Posted: Thu Oct 04, 2018 2:36 pm
by Salmoneus
Linguoboy wrote: ↑Thu Oct 04, 2018 12:54 pm
Everyone likes to complain about Kids Today, but I just filled my student assistant position and was remarkably impressed with my applicant pool. Ultimately, I decided to interview six candidates. Two e-mailed me to let me know they were no longer interested in the job. The four I interviewed all showed up on time or early and asked me good questions. One wrote me afterwards to tell me he'd accepted another job.
I'm just not used to that level of responsiveness and thoughtfulness for a part-time position that pays $11/hr.
I'm always amused these days at the people complaining about young people these days these days.

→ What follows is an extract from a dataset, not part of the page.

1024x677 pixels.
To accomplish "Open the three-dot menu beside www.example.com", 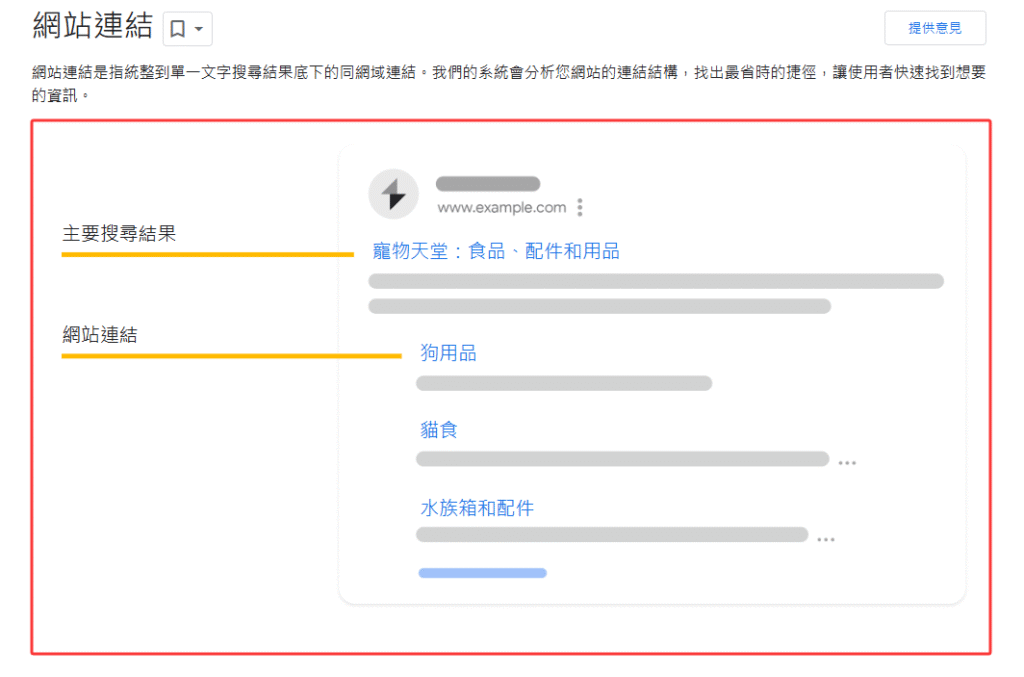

Ugh, young people these days, with the hair and the music and the historically low levels of alcohol consumption and the declining violent crime rate and the plummeting rate of teenage pregnancy and the lack of the drugs and the sexual abstinence and the political awareness and the diversity of tastes and fashions and the...
Re: Happy things thread!
Posted: Thu Oct 04, 2018 2:39 pm
by Salmoneus
Unrelatedly:
I feel almost religiously driven to announce: my word, that was probably the best beef stew I've ever had. Tears-to-my-eyes-just-remembering-it good. Wow. Honestly, just a few psalms short of a religious conversion experience good.
Re: Happy things thread!
Posted: Fri Oct 05, 2018 3:58 am
by alice
Salmoneus wrote: ↑Thu Oct 04, 2018 2:36 pmI'm always amused these days at the people complaining about young people these days these days.
Aye, young people were *proper* young people when I were young...
Re: Happy things thread!
Posted: Wed Oct 10, 2018 12:32 pm
by Linguoboy
I've finally gotten around to watching Garth Marenghi's Darkplace and it is glorious.
Also, the café at work has reopened and they sell respectable tea. They have worse hours and I'll miss the old cashier, but having tea as good or better than I can make at home to dunk my donuts in makes up for all that.
Re: Happy things thread!
Posted: Wed Oct 10, 2018 1:03 pm
by alice
Linguoboy wrote: ↑Wed Oct 10, 2018 12:32 pm
I've finally gotten around to watching
Garth Marenghi's Darkplace and it is glorious.
Are you watching it for the acting, or for the truth???